Но и это было бы еще полбеды. Подлинная беда пришла с оккупацией нацистами Северной и Центральной Италии. Сын крещеного еврея Пинкерле и графини Де Марзанич, он для гитлеровцев был презренным иудеем, подлежащим депортации в концлагерь. Пришлось Моравиа скрываться в глухой деревне.
После войны это придало ему еще и ореол мученика и героя.
Но вот буквально вслед за освобождением Италии от нацистов в 1944 году выходит повесть Моравиа «Агостино».
Уже торжествует в кино и в литературе неореализм, с его требованием предельно точно отражать безрадостную реальность, а Моравиа в повести рассказывает о трудных, болезненных отношениях матери и ее сына-подростка. Мальчуган этот испытывает к матери Эдипов комплекс, остро чувствует свою неприкаянность и мучительно познает тайны плотской любви. Действие развертывается на пляже курортного городка, где богатая его мать пытается вместе с Агостино уединиться от внешнего мира с его горестями и катаклизмами.

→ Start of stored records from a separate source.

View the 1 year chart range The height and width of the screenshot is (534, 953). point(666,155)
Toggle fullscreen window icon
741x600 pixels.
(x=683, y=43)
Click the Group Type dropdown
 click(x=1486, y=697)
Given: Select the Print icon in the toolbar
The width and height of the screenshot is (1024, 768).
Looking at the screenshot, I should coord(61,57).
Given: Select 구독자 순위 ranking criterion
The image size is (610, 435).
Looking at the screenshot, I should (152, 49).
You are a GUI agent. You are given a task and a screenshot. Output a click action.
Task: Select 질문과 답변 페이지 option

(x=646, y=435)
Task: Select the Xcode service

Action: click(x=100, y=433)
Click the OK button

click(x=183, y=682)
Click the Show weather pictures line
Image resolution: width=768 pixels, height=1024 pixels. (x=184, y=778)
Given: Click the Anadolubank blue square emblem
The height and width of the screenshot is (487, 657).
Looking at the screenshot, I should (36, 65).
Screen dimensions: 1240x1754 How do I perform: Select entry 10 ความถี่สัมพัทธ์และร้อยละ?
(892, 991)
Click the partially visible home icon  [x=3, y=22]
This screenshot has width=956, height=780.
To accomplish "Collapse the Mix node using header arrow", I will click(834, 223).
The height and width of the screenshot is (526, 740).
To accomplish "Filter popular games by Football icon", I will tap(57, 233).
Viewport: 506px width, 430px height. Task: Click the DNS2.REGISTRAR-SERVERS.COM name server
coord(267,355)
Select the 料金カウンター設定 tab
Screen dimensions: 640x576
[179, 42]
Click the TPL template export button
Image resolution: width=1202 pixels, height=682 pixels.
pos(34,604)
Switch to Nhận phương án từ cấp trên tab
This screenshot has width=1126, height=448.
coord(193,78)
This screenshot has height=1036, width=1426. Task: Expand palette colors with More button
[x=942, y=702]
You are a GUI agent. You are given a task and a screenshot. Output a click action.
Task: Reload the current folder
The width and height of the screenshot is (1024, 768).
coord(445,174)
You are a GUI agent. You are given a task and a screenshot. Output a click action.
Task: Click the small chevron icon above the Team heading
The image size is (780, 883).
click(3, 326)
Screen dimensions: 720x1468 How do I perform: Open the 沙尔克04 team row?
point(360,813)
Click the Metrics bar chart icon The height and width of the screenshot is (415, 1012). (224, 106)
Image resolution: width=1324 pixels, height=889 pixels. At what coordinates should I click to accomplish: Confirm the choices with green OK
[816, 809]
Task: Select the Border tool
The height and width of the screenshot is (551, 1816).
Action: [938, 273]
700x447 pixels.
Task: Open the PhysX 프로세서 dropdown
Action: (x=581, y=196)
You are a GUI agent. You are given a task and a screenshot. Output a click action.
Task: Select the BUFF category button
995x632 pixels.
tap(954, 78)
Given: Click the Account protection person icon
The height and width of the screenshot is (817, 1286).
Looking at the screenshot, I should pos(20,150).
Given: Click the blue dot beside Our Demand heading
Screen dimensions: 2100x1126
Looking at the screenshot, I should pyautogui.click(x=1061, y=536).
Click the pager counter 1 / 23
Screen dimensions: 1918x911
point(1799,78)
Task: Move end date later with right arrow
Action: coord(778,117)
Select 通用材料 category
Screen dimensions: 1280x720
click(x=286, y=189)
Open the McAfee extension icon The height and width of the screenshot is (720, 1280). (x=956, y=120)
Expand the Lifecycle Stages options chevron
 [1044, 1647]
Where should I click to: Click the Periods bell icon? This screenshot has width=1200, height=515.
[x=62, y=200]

Казалось бы, совсем неактуальная, вневременная повесть. Да и говорить о стремлении Моравиа уловить новые веянья и опередить остальных не приходится. Между тем повесть имела огромный успех, скорее всего как раз потому, что Моравиа не рвался быть современным.
Нет, Моравиа предпочел пойти против течения, и далось ему это совсем не легко.
Мой коллега Георгий Богемский вспоминал свою встречу с ним в Риме в победном 1945 году на светском мартовском карнавале. Альберто Моравиа был в костюме Дьявола — красном трико и красном колпаке. Весь по вертикали, худой, долговязый, с узким треугольником бледного, костистого лица, сидел он в гордом одиночестве, окидывая танцующих саркастическим взглядом. Он и впрямь чем-то напоминал дьявола, но тоскующего и поверженного. Вероятнее всего, это лишь моя догадка, но в то переломное для Италии время Моравиа и сам испытывал гнетущую раздвоенность и неудовлетворенность собой. Новая действительность и для него диктовала свои моральные законы. Не потому ли вслед за «Агостино» в 1947 году появился роман «Римлянка», а затем «Римские рассказы». Оба эти произведения хоть и с некоторой натяжкой, но можно назвать реалистическими. Писатель ясно заявил о своем стремлении не быть над схваткой, а принять в ней самое горячее участие. Не случайно именно в эти годы он сблизился с коммунистами. В их идеалах он увидел реальное воплощение своих чаяний. Человек по натуре своей скептичный, склонный к рефлексии, не приемлющий любые догматы, он поверил или заставил себя поверить в марксистскую догму. Не сразу осознав, что, такая привлекательная на вид, она, в сущности, целиком надуманная, фантомная, сродни миражу в пустыне. И все равно неореализм, увлечение коммунизмом стало для Моравиа-писателя пусть и не очень коротким, но эпизодом. Сколько он себя ни обманывал, не лежало его сердце к чисто социальной проблематике и злобе дня. Неизмеримо важнее оказалась для него извечная проблема — противостояние личности, и особенно личности творческой, обществу с его застывшим морализмом и вековыми запретами, придуманными, очевидно, духовными и физическими кастратами. Отсюда, верно, и восприятие Моравиа эротики, секса как модели жизни. Они во многом определяют, по его убеждению, даже наши поступки и образ мыслей. С годами у него вызрела мысль, что и творчество подвластно почти целиком изначальным законам секса. Сам Моравиа писал, что огромное влияние на него как на писателя оказали Дефо, Стендаль и Достоевский. Вряд ли он знал, что несравненный Лев Толстой, не тот хрестоматийно-музейный, несущий благодать и стерильно-чистый душой и телом, а живой, греховный, грубовато-насмешливый, много раньше высказал в сочном афоризме сходную мысль.
«Друг мой, берегите хрен, — наставлял он Горького, — ведь им-то и пишем».
Правда, секс, эротика никогда не были, да и не могли быть при высочайшей религиозности Льва Толстого основополагающими в его творчестве. Моравиа же именно эротизму, сексу всегда придавал главенствующее значение. И ничуть этого не скрывал, проводя, однако, четкую грань между сексом и порнографией, которую называл продажной девкой живительного Эроса. Ведь при желании, утверждал он, можно опорочить и непорочное зачатие.